Piper Campbell, former ambassador to Mongolia and the US mission to the Association of Southeast Asian Nations (Asean), later told PBS that the timing of the letter was to influence the ongoing selection process. “That’s something that we hope can still be impacted,” she said.
But pressure, too, to dismantle longstanding pay-for-play operations is also upon the administration. “Handing out ambassadorships to favored campaign donors is a sordid bipartisan tradition in Washington,” wrote Matt Ford in the New Republic in February, adding: “President Joe Biden has a chance to make a sharp break from this unseemly past.”
While political appointments typically number one-third, Trump took the practice to the next level. The American Foreign Service Association found that 43.5% of Trump’s choices were political appointees, compared with 30% for Barack Obama, 31% for George W Bush, and 28% for Bill Clinton.
Trump spared some of his nominees even cursory knowledge of the distant lands they would be serving their country in. Fourteen of Trump’s ambassadorships to Canada and the European Union went to people who donated at least $1m to his inaugural committee.
Some were tasked with unusual diplomatic errands to run. After his appointment to Britain, Woody Johnson, owner of the New York Jets and a Republican fundraiser, was reportedly asked to campaign for the British Open to be held at Trump’s Scottish golf resort, Turnberry.
Following complaints, Johnson was in August last year found by a state department watchdog to have “sometimes made inappropriate or insensitive comments” and directed to watch a video on workplace harassment.
One simply never made it to their post. Mark Burkhalter, a Georgia real estate developer, had his nomination for ambassador to Norway returned after he failed to disclose his participation in circulating a racist flyer during a Georgia political contest.
While the practice of rewarding supporters with ambassadorships was super-sized by Trump, the Biden administration’s desire to create daylight between it and its predecessor could help to usher in reforms of practice. Echoing Neuman, Axios recently reported that the White House is “tempering the ambassadorial expectations of his big-dollar donors”.

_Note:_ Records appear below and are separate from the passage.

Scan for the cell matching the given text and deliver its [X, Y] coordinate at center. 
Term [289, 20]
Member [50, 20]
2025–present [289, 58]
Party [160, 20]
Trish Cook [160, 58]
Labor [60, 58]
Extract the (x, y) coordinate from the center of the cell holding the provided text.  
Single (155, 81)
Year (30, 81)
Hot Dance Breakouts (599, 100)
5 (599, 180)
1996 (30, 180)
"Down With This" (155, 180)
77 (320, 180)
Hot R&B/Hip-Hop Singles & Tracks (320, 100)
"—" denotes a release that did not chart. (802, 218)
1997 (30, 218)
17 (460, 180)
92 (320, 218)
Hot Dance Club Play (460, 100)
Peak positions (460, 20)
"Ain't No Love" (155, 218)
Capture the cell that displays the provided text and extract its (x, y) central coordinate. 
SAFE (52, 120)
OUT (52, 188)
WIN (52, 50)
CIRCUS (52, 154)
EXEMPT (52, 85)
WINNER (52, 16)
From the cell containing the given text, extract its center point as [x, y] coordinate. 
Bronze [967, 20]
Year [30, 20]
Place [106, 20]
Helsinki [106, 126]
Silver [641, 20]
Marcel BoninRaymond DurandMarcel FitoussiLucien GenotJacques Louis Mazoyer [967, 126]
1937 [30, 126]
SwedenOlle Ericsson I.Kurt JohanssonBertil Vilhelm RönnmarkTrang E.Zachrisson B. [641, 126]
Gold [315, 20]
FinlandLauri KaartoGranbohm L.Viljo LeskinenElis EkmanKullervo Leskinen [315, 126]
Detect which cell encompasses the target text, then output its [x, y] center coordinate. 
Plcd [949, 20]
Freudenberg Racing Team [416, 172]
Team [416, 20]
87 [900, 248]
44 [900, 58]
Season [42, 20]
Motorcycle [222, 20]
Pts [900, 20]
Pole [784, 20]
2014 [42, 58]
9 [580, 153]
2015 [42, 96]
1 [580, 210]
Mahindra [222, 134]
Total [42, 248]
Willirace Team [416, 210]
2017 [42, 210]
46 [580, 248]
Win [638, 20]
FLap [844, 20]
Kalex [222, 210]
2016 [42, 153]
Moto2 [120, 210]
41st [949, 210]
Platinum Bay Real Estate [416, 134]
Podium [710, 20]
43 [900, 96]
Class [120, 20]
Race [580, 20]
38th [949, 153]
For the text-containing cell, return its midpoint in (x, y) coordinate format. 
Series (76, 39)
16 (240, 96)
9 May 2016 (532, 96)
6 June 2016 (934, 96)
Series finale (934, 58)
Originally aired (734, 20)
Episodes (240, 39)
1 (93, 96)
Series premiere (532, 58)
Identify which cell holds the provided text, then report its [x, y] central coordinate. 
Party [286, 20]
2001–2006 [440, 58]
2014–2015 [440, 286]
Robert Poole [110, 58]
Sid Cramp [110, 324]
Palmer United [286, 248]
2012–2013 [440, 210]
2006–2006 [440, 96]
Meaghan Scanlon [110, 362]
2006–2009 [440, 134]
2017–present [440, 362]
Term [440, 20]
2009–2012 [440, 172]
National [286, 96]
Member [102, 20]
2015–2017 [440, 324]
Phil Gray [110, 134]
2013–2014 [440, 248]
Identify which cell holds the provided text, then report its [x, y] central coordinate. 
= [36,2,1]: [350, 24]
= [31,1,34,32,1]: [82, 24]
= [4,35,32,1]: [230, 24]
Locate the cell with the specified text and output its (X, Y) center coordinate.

According to Sarah Bryner, research director at Center for Responsive Politics, “Trump was a deviation from the norm with patronage appointments” and the Biden administration is likely to reduce but not eliminate the practice.
“While the whole concept of patronage is problematic, the thing about ambassadorships is that they’re a pretty low-cost way to reward supporters and allies by placing them in foreign positions that are unlikely to have serious negative consequences,” Bryner told the Guardian.
But, Bryner said, “there has been a lot of pressure put on Biden to restore morale in the state department and restore America’s image abroad, so that might result in him being a little bit more cautious. Does that mean we’re not going to see Rahm Emanuel, or other Democratic donors and supporters appointed? No, but there’s still a lot of pressure in this space.”